THE RECORDS section start

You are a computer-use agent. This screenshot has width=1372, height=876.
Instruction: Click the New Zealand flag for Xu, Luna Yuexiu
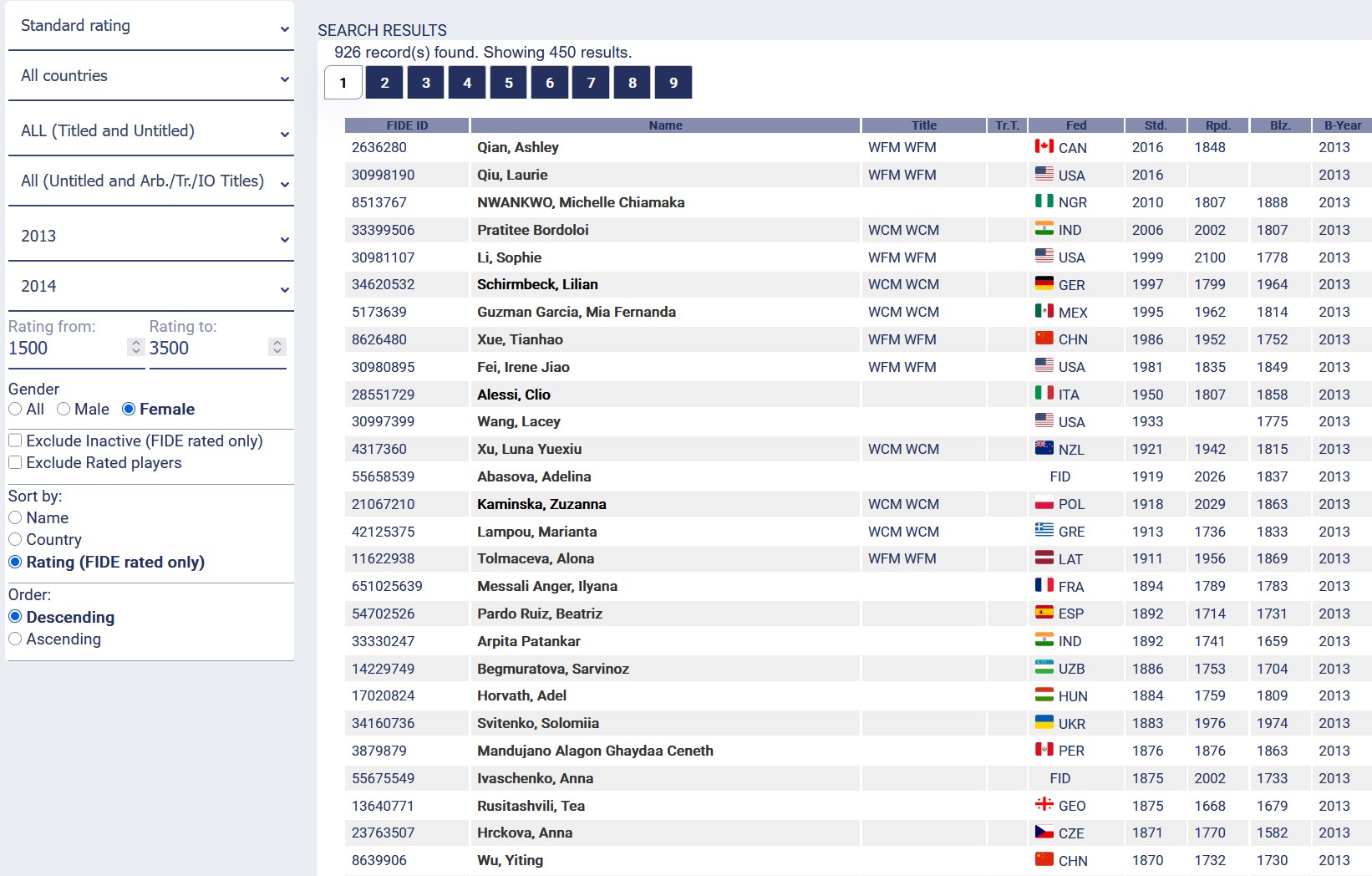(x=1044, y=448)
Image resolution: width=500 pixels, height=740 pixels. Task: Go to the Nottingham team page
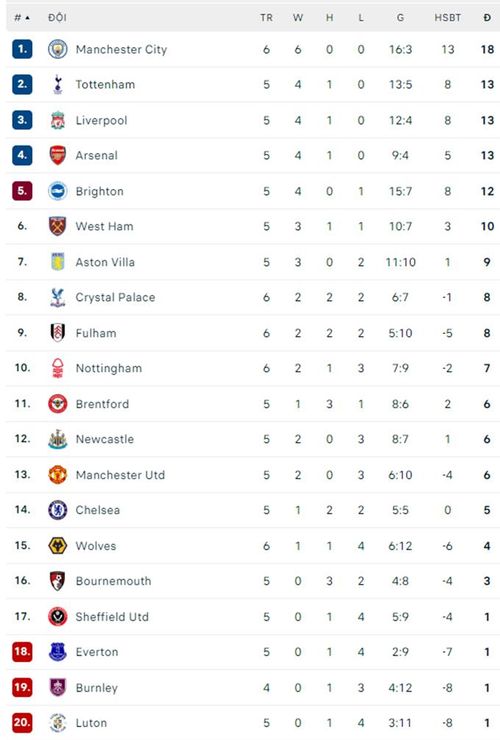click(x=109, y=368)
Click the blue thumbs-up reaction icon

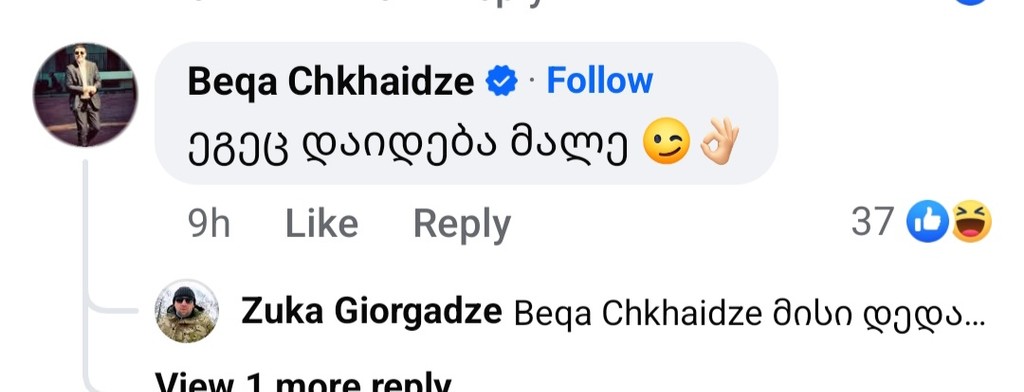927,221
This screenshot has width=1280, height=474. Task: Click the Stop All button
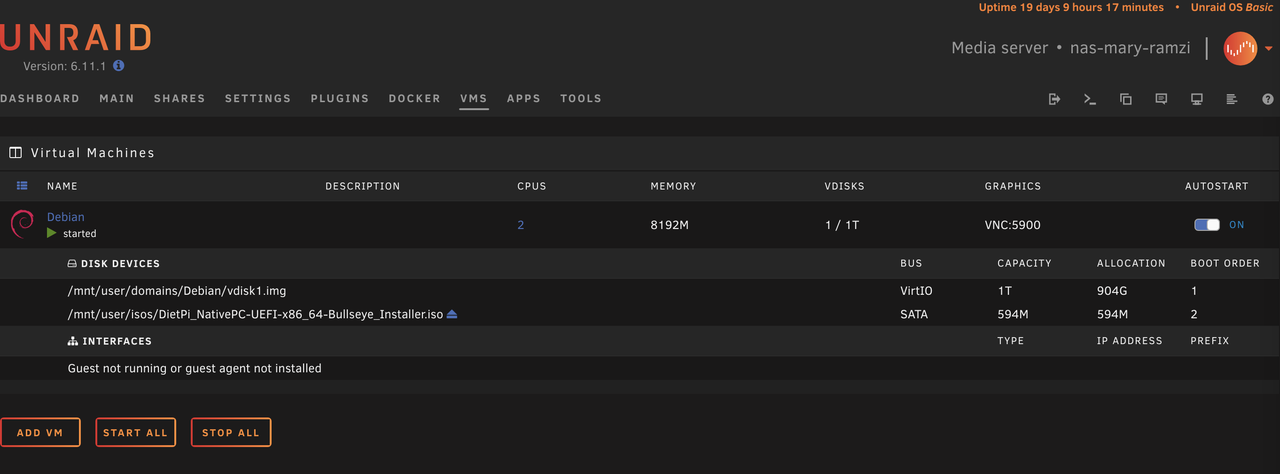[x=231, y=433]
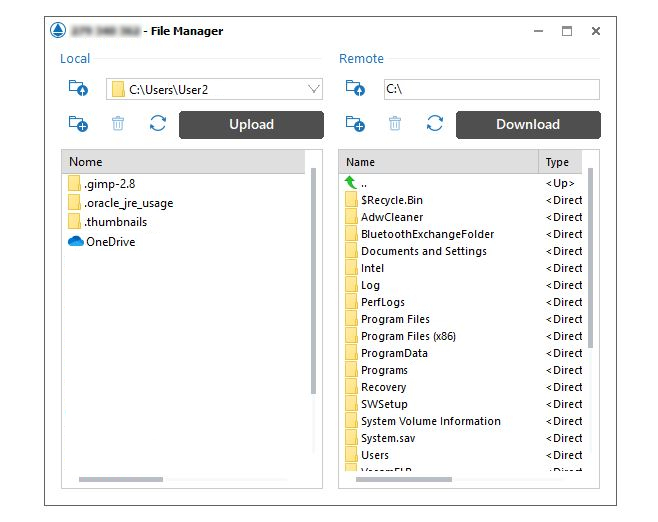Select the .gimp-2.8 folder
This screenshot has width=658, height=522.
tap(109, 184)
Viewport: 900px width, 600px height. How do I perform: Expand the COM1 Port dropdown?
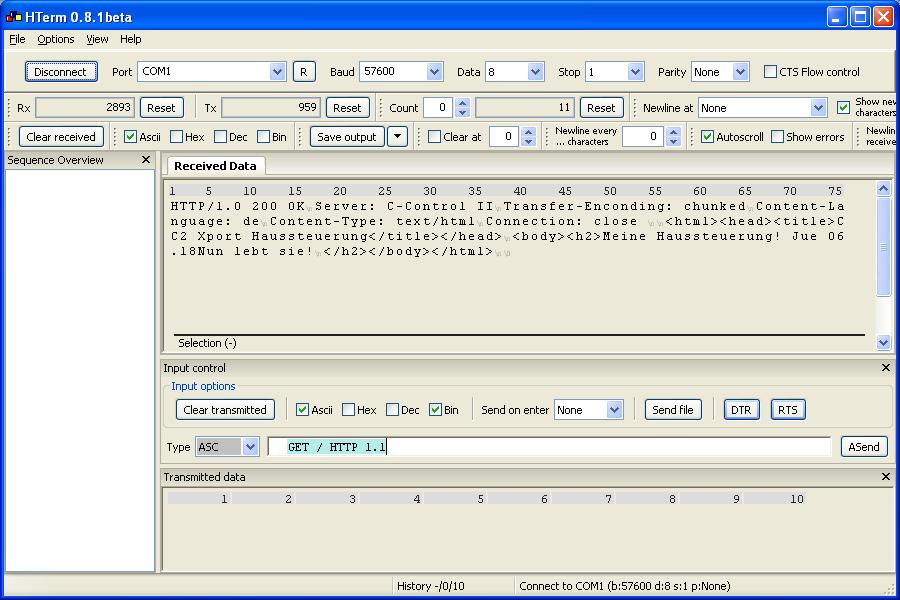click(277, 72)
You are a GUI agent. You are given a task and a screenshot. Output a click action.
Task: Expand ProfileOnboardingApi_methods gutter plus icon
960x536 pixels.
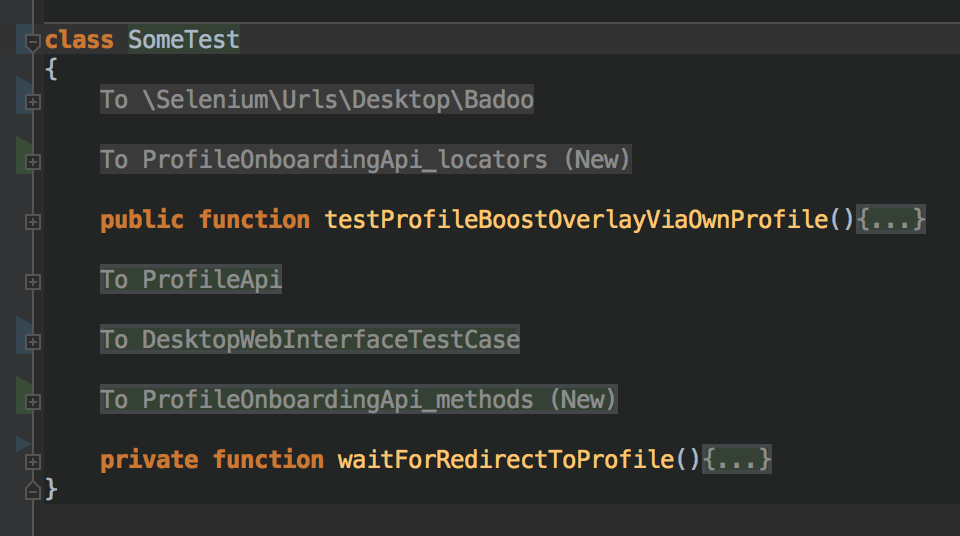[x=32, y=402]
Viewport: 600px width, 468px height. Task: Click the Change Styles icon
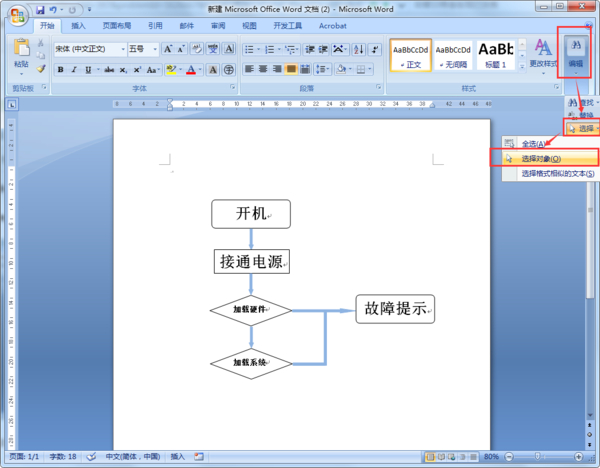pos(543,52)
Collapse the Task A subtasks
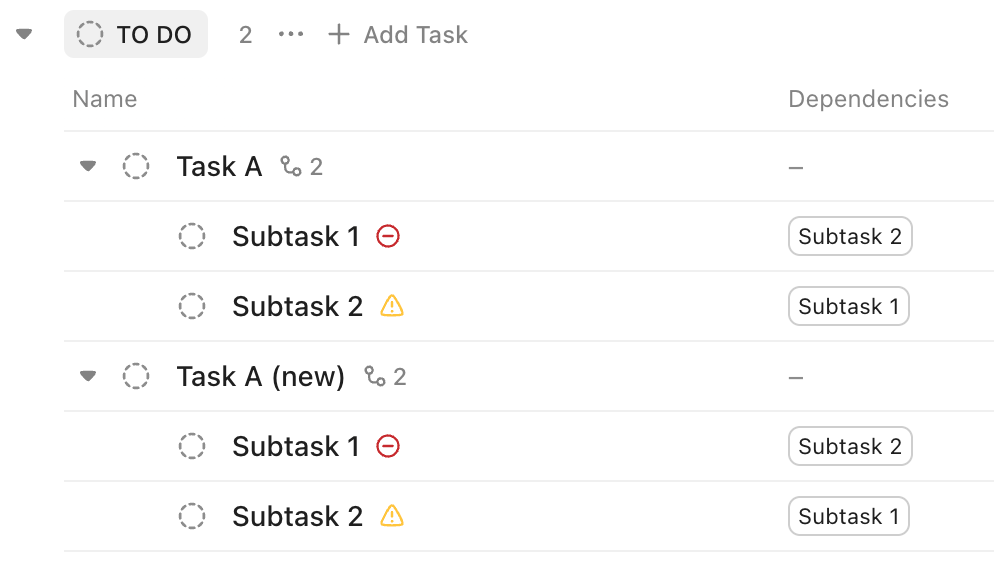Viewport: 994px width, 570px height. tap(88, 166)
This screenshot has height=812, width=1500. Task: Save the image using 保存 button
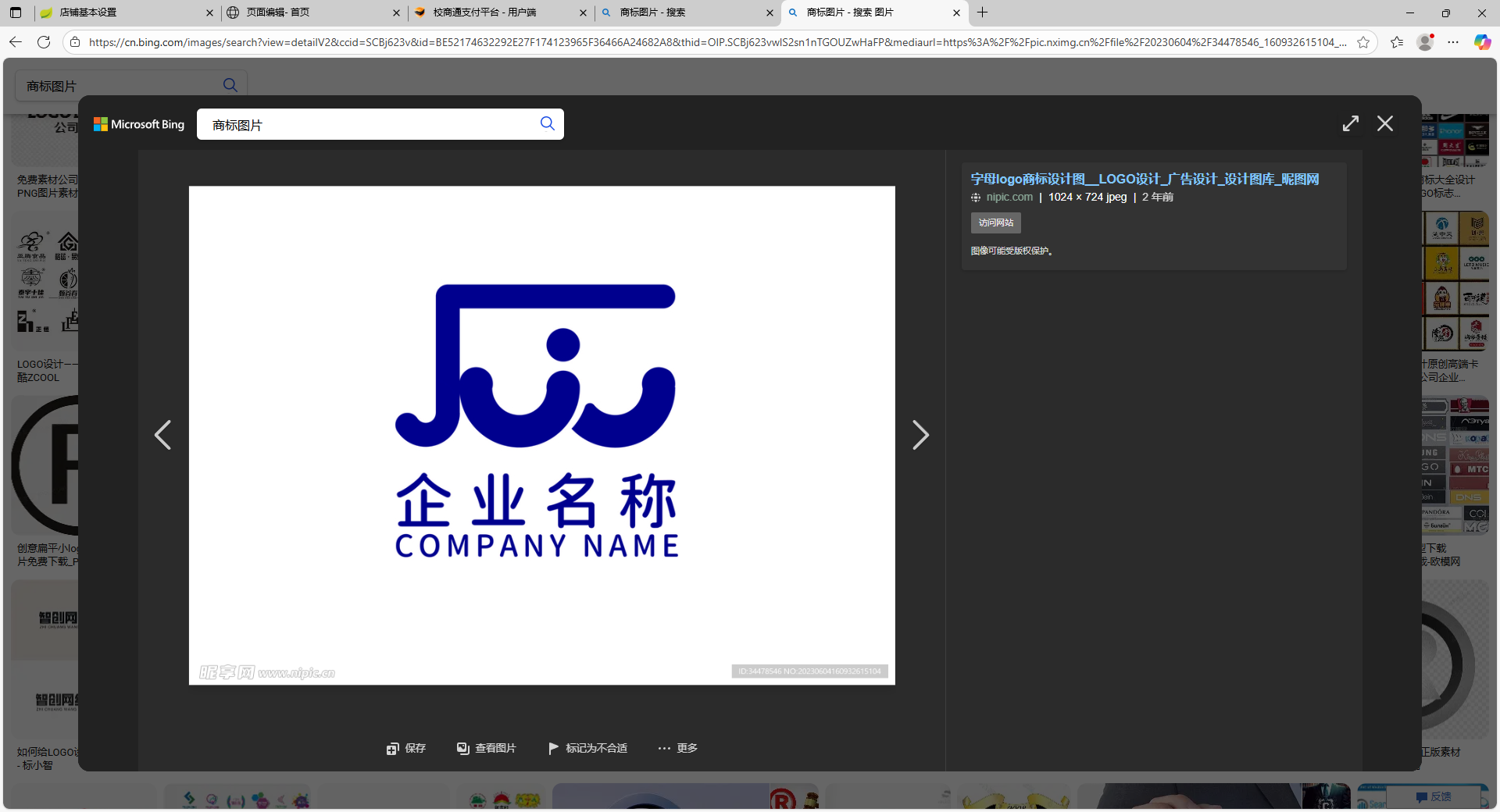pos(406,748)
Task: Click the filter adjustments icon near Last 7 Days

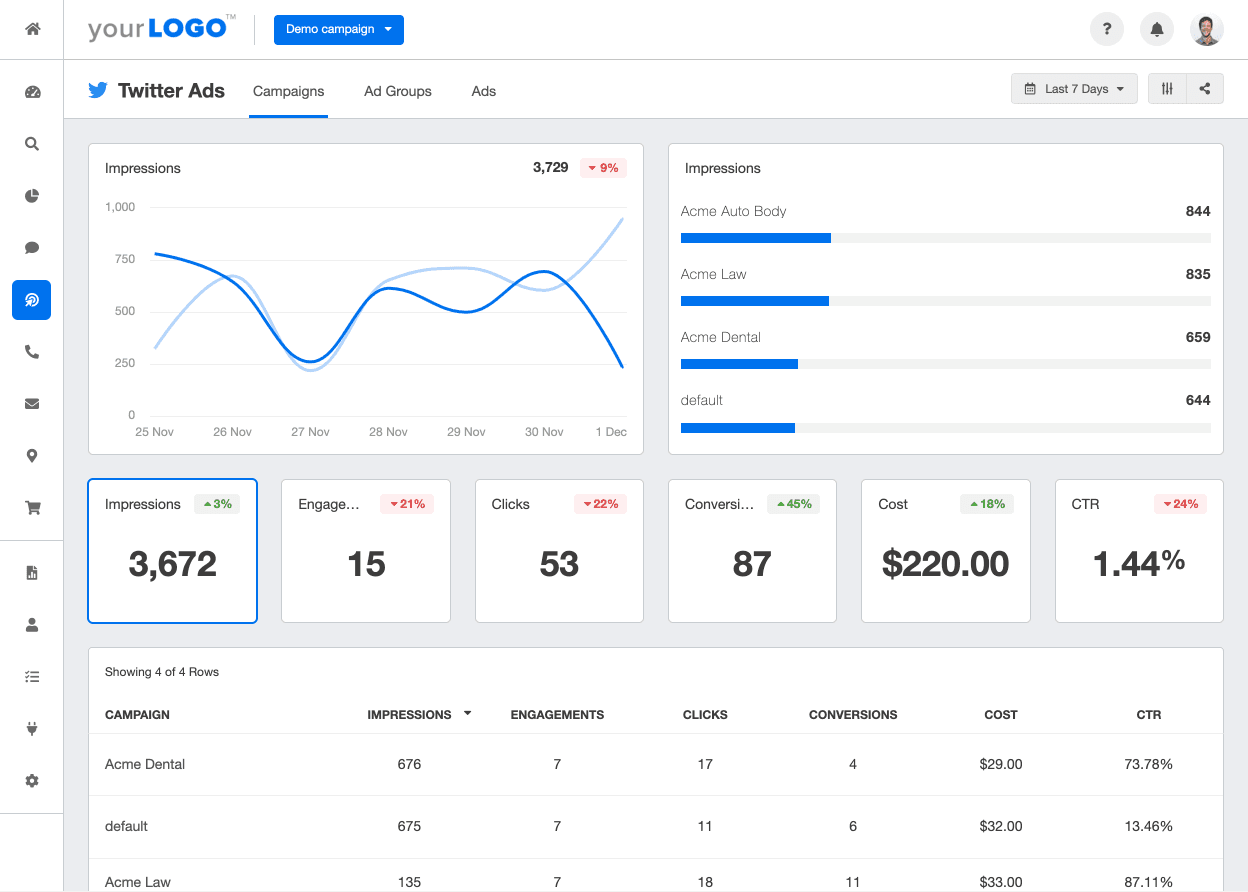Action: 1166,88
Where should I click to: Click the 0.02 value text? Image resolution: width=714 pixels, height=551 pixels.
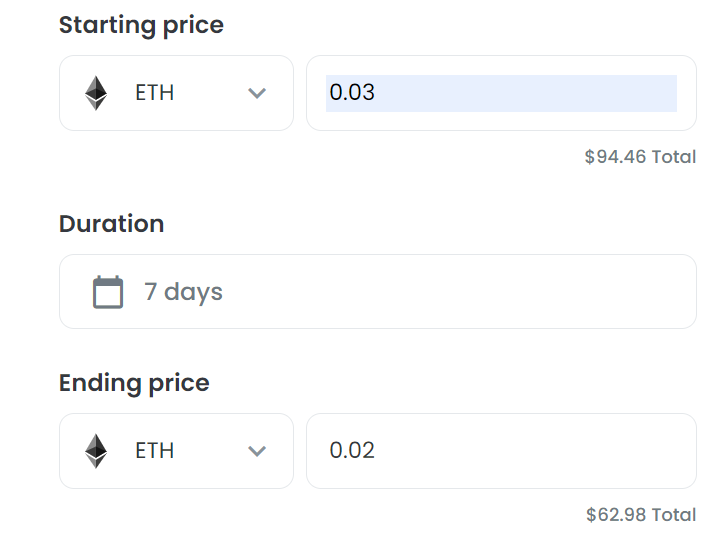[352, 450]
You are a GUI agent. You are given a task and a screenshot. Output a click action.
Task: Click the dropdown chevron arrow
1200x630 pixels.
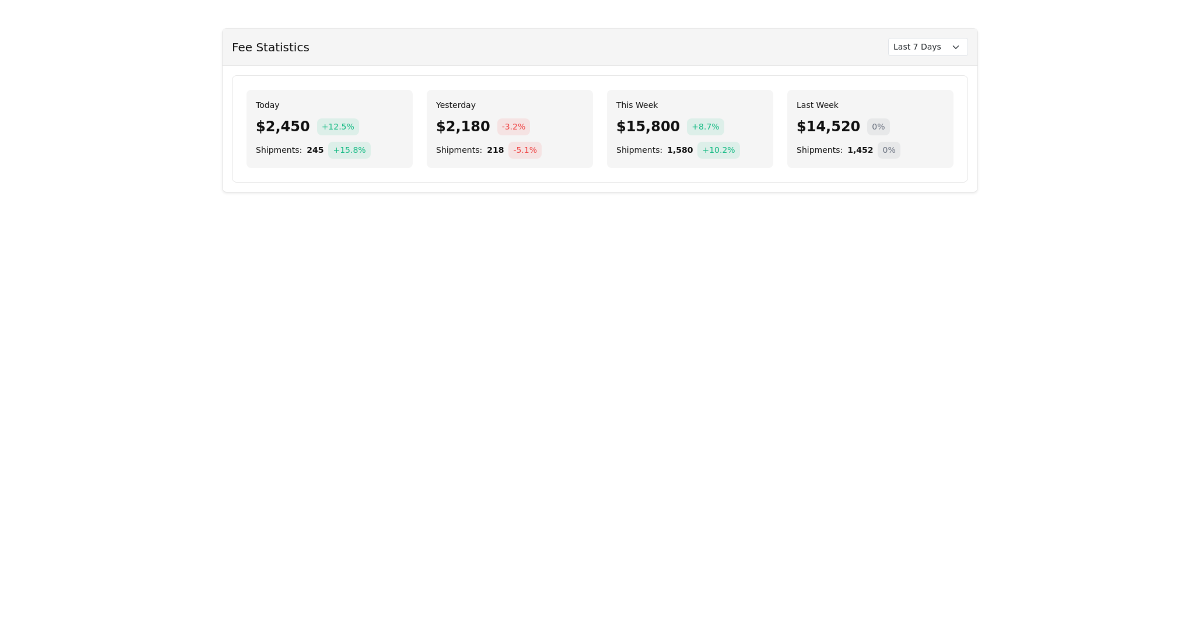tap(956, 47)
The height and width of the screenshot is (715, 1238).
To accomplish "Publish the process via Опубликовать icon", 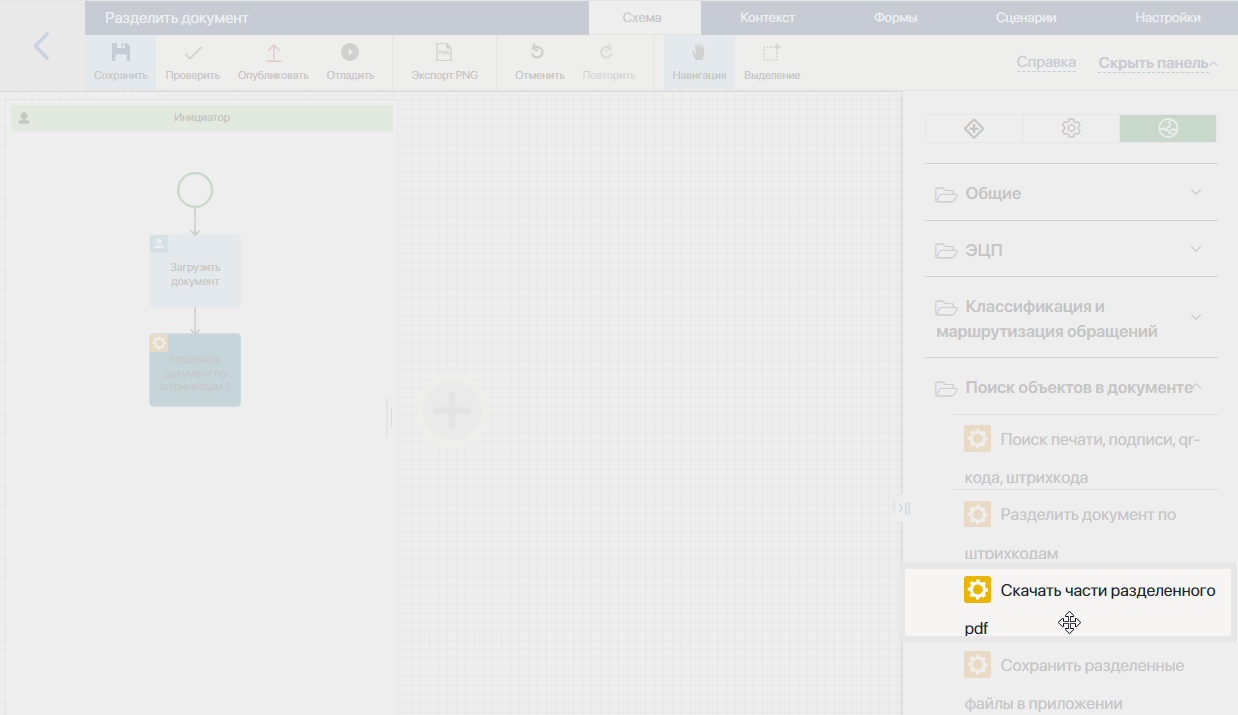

THE RECORDS section end

◆ YOUR INSTRUCTIONS ◆
A word-for-word retyping of every record is required, without the pictures.

◆ REPLY TO THE TASK ◆
You are a computer-use agent. This screenshot has width=1372, height=876.
Instruction: Click the New Zealand flag for Xu, Luna Yuexiu
(x=1044, y=448)
Image resolution: width=500 pixels, height=740 pixels. Task: Go to the Nottingham team page
click(x=109, y=368)
Click the blue thumbs-up reaction icon

927,221
This screenshot has width=1280, height=474. Task: Click the Stop All button
[x=231, y=433]
Select the .gimp-2.8 folder
This screenshot has width=658, height=522.
tap(109, 184)
Viewport: 900px width, 600px height. How do I perform: Expand the COM1 Port dropdown?
click(277, 72)
You are a GUI agent. You are given a task and a screenshot. Output a click action.
Task: Expand ProfileOnboardingApi_methods gutter plus icon
960x536 pixels.
[x=32, y=402]
Viewport: 600px width, 468px height. Task: Click the Change Styles icon
pos(543,52)
Collapse the Task A subtasks
Viewport: 994px width, 570px height. tap(88, 166)
This screenshot has height=812, width=1500. Task: Save the image using 保存 button
pos(406,748)
Task: Click the filter adjustments icon near Last 7 Days

Action: 1166,88
Where should I click to: Click the 0.02 value text? Image resolution: width=714 pixels, height=551 pixels.
[352, 450]
You are a GUI agent. You are given a task and a screenshot. Output a click action.
Task: Click the dropdown chevron arrow
1200x630 pixels.
tap(956, 47)
The height and width of the screenshot is (715, 1238).
To accomplish "Publish the process via Опубликовать icon", 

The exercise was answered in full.